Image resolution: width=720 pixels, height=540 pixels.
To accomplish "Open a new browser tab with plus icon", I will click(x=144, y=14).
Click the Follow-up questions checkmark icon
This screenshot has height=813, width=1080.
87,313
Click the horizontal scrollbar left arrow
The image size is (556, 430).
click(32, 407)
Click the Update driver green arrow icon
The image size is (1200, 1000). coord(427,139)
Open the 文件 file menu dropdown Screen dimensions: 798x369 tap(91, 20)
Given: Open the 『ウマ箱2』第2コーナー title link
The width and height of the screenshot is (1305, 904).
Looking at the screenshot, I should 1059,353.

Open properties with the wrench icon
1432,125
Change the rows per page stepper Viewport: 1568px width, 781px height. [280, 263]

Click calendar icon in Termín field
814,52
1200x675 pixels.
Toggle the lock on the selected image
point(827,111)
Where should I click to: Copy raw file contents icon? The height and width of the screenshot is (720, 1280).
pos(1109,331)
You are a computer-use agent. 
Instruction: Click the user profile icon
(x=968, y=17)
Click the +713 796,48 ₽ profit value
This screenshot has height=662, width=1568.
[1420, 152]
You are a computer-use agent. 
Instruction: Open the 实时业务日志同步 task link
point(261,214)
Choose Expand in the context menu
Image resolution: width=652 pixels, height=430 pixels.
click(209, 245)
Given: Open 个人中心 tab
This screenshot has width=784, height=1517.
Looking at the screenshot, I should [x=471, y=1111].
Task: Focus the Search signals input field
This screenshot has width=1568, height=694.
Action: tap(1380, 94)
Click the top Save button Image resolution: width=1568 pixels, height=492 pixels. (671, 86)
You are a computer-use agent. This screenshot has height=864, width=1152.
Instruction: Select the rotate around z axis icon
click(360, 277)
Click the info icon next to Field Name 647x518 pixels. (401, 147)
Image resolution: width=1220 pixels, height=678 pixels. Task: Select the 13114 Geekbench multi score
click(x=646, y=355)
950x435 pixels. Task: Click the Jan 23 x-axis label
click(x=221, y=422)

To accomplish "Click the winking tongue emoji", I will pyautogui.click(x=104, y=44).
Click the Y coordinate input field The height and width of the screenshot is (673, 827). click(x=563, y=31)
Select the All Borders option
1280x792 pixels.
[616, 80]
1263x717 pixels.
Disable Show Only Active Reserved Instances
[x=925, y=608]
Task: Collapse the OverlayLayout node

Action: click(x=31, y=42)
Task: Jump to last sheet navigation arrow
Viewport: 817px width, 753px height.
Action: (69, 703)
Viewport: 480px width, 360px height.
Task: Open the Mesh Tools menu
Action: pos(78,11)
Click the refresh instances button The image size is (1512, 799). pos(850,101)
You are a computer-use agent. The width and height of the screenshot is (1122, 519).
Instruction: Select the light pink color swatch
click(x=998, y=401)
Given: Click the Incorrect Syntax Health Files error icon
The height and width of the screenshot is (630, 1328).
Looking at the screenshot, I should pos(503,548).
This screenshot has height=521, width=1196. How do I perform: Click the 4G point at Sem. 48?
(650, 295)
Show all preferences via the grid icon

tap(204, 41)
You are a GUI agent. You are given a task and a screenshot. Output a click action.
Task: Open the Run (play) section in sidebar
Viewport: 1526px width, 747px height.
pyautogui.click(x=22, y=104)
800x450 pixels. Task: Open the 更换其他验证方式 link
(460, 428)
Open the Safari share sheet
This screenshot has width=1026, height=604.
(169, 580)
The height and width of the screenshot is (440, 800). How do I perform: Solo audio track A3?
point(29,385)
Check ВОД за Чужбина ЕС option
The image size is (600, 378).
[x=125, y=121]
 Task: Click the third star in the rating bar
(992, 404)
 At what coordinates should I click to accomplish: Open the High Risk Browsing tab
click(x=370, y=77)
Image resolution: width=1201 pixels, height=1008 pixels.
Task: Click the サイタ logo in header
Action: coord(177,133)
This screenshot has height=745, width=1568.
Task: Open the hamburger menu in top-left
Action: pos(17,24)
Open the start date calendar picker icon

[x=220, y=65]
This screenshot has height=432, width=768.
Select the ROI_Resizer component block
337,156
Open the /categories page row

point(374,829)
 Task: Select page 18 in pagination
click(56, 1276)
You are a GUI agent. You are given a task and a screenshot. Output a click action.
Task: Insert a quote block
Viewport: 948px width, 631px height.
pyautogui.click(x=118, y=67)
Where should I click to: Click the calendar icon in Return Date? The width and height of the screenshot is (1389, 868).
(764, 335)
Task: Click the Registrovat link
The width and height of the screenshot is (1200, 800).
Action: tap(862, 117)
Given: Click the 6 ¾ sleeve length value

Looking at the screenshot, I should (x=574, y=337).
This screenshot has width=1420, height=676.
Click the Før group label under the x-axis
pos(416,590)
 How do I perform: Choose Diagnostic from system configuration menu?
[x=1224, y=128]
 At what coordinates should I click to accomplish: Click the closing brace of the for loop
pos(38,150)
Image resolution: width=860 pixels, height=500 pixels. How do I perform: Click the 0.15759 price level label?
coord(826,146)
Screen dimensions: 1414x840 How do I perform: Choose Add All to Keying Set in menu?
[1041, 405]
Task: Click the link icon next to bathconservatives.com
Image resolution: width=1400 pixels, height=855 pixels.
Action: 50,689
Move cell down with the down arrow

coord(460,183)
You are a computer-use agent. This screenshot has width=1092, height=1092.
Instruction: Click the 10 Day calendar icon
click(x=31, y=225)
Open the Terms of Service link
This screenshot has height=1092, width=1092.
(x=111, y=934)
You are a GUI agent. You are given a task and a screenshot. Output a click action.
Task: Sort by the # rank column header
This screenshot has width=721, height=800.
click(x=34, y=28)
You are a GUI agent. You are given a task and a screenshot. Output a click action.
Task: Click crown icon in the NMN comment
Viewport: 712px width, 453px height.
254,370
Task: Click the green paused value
□ □ □ □ □
Your assignment: All the lines above should come back exactly as written.

Solved exercise:
Image resolution: width=720 pixels, height=540 pixels.
To accomplish "Open a new browser tab with plus icon", I will click(x=144, y=14).
Click the Follow-up questions checkmark icon
This screenshot has height=813, width=1080.
87,313
Click the horizontal scrollbar left arrow
The image size is (556, 430).
click(32, 407)
Click the Update driver green arrow icon
The image size is (1200, 1000). coord(427,139)
Open the 文件 file menu dropdown Screen dimensions: 798x369 tap(91, 20)
Given: Open the 『ウマ箱2』第2コーナー title link
The width and height of the screenshot is (1305, 904).
Looking at the screenshot, I should 1059,353.

Open properties with the wrench icon
1432,125
Change the rows per page stepper Viewport: 1568px width, 781px height. [280, 263]

Click calendar icon in Termín field
814,52
1200x675 pixels.
Toggle the lock on the selected image
point(827,111)
Where should I click to: Copy raw file contents icon? The height and width of the screenshot is (720, 1280).
pos(1109,331)
You are a computer-use agent. 
Instruction: Click the user profile icon
(x=968, y=17)
Click the +713 796,48 ₽ profit value
This screenshot has height=662, width=1568.
[1420, 152]
You are a computer-use agent. 
Instruction: Open the 实时业务日志同步 task link
point(261,214)
Choose Expand in the context menu
Image resolution: width=652 pixels, height=430 pixels.
click(209, 245)
Given: Open 个人中心 tab
This screenshot has width=784, height=1517.
Looking at the screenshot, I should [x=471, y=1111].
Task: Focus the Search signals input field
This screenshot has width=1568, height=694.
Action: tap(1380, 94)
Click the top Save button Image resolution: width=1568 pixels, height=492 pixels. (671, 86)
You are a computer-use agent. This screenshot has height=864, width=1152.
Instruction: Select the rotate around z axis icon
click(360, 277)
Click the info icon next to Field Name 647x518 pixels. (401, 147)
Image resolution: width=1220 pixels, height=678 pixels. Task: Select the 13114 Geekbench multi score
click(x=646, y=355)
950x435 pixels. Task: Click the Jan 23 x-axis label
click(x=221, y=422)

To accomplish "Click the winking tongue emoji", I will pyautogui.click(x=104, y=44).
Click the Y coordinate input field The height and width of the screenshot is (673, 827). click(x=563, y=31)
Select the All Borders option
1280x792 pixels.
[616, 80]
1263x717 pixels.
Disable Show Only Active Reserved Instances
[x=925, y=608]
Task: Collapse the OverlayLayout node

Action: click(x=31, y=42)
Task: Jump to last sheet navigation arrow
Viewport: 817px width, 753px height.
Action: (69, 703)
Viewport: 480px width, 360px height.
Task: Open the Mesh Tools menu
Action: pos(78,11)
Click the refresh instances button The image size is (1512, 799). pos(850,101)
You are a computer-use agent. The width and height of the screenshot is (1122, 519).
Instruction: Select the light pink color swatch
click(x=998, y=401)
Given: Click the Incorrect Syntax Health Files error icon
The height and width of the screenshot is (630, 1328).
Looking at the screenshot, I should pos(503,548).
This screenshot has height=521, width=1196. How do I perform: Click the 4G point at Sem. 48?
(650, 295)
Show all preferences via the grid icon

tap(204, 41)
You are a GUI agent. You are given a task and a screenshot. Output a click action.
Task: Open the Run (play) section in sidebar
Viewport: 1526px width, 747px height.
pyautogui.click(x=22, y=104)
800x450 pixels. Task: Open the 更换其他验证方式 link
(460, 428)
Open the Safari share sheet
This screenshot has width=1026, height=604.
(169, 580)
The height and width of the screenshot is (440, 800). How do I perform: Solo audio track A3?
point(29,385)
Check ВОД за Чужбина ЕС option
The image size is (600, 378).
[x=125, y=121]
 Task: Click the third star in the rating bar
(992, 404)
 At what coordinates should I click to accomplish: Open the High Risk Browsing tab
click(x=370, y=77)
Image resolution: width=1201 pixels, height=1008 pixels.
Task: Click the サイタ logo in header
Action: coord(177,133)
This screenshot has height=745, width=1568.
Task: Open the hamburger menu in top-left
Action: pos(17,24)
Open the start date calendar picker icon

[x=220, y=65]
This screenshot has height=432, width=768.
Select the ROI_Resizer component block
337,156
Open the /categories page row

point(374,829)
 Task: Select page 18 in pagination
click(56, 1276)
You are a GUI agent. You are given a task and a screenshot. Output a click action.
Task: Insert a quote block
Viewport: 948px width, 631px height.
pyautogui.click(x=118, y=67)
Where should I click to: Click the calendar icon in Return Date? The width and height of the screenshot is (1389, 868).
(764, 335)
Task: Click the Registrovat link
The width and height of the screenshot is (1200, 800).
Action: tap(862, 117)
Given: Click the 6 ¾ sleeve length value

Looking at the screenshot, I should (x=574, y=337).
This screenshot has width=1420, height=676.
Click the Før group label under the x-axis
pos(416,590)
 How do I perform: Choose Diagnostic from system configuration menu?
[x=1224, y=128]
 At what coordinates should I click to accomplish: Click the closing brace of the for loop
pos(38,150)
Image resolution: width=860 pixels, height=500 pixels. How do I perform: Click the 0.15759 price level label?
coord(826,146)
Screen dimensions: 1414x840 How do I perform: Choose Add All to Keying Set in menu?
[1041, 405]
Task: Click the link icon next to bathconservatives.com
Image resolution: width=1400 pixels, height=855 pixels.
Action: 50,689
Move cell down with the down arrow

coord(460,183)
You are a computer-use agent. This screenshot has width=1092, height=1092.
Instruction: Click the 10 Day calendar icon
click(x=31, y=225)
Open the Terms of Service link
This screenshot has height=1092, width=1092.
(x=111, y=934)
You are a GUI agent. You are given a task and a screenshot. Output a click action.
Task: Sort by the # rank column header
This screenshot has width=721, height=800.
click(x=34, y=28)
You are a GUI agent. You are given a task and a screenshot. Output a click action.
Task: Click crown icon in the NMN comment
Viewport: 712px width, 453px height.
254,370
Task: Click the green paused value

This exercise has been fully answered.